Hampered by the lack of a single federal law that specifically prohibits computer crime, and hamstrung by the fact that probably three quarters of the computer mischief is done by juveniles who can't be prosecuted to the full extent of the law, the famous federal police force nevertheless leads the fight against computer crime in the U.S.

The agency's chief weapon is training, according to John Lewis, the supervisory special agent who teaches a special three week course, "Investigative Techniques of Computer-Related Crime" at the ca-p|s-like FBI Academy Quantico, Virginia. Lewis and his fellow instructors train FBI agents, local police and foreign agencies like Scotland Yard and the Royal Canadian Mounted Police on the basics of computers and how to investigate computer crimes. Most of the students go in knowing nothing about computers and come out "computer literate" three weeks later, according to Lewis.

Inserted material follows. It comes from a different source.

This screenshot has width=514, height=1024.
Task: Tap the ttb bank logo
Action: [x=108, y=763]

The FBI course is aimed at giving agents a general knowledge of computers and how they operate, with a focus on how to find evidence of a crime. An old IBM System 3, using transaction records supplied by a friendly bank, simulates real banking records. Instructors build frauds into the simulated transactions and challenge students to go in and detect the frauds. Students then build a criminal case based on the evidence they uncover. Telecommunications, bulletin boards and "phone phreak" tricks used to defraud the telephone system are touched on only very briefly or not at all.

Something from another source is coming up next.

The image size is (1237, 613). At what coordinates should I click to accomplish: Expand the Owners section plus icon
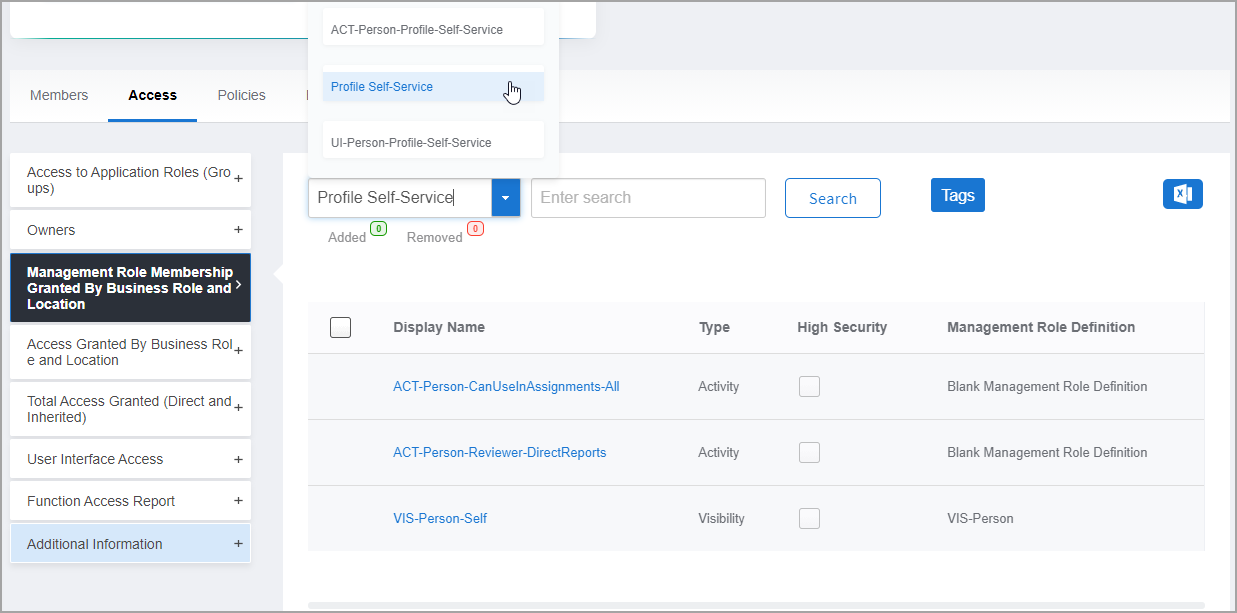coord(238,230)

Bureaucracy appears to be one of the main obstacles to bringing agents up to date on computer technology. Like many federal agencies, the FBI suffers from budgetary and organizational inertia that keeps it behind private industry. For instance, Anthony Adamski, chief of the financial-crimes unit, still relies on a secretary to pound out his correspondence on a typewriter- no computer terminals or word processors are evident in his big, new office in Washington D.C. A bulk buy of some 6,000 Burroughs microcomputers mean that desktop computers will be showing up on the agents' desks soon, however.

Adamski says the FBI has only recently begun to keep statistics on computer crime. Therefore, no one can say officially whether computer-related crime is going up or down or staying the same. Yet the gut feeling of Adamski and training specialists at Quantico is that there has been no big increase of computer crime in recent years. The movie War Games and the arrests last July of Neal Patrick and the "414s" fueled interest by the media in computer break-ins but has produced no substantial increase in the crimes, they say.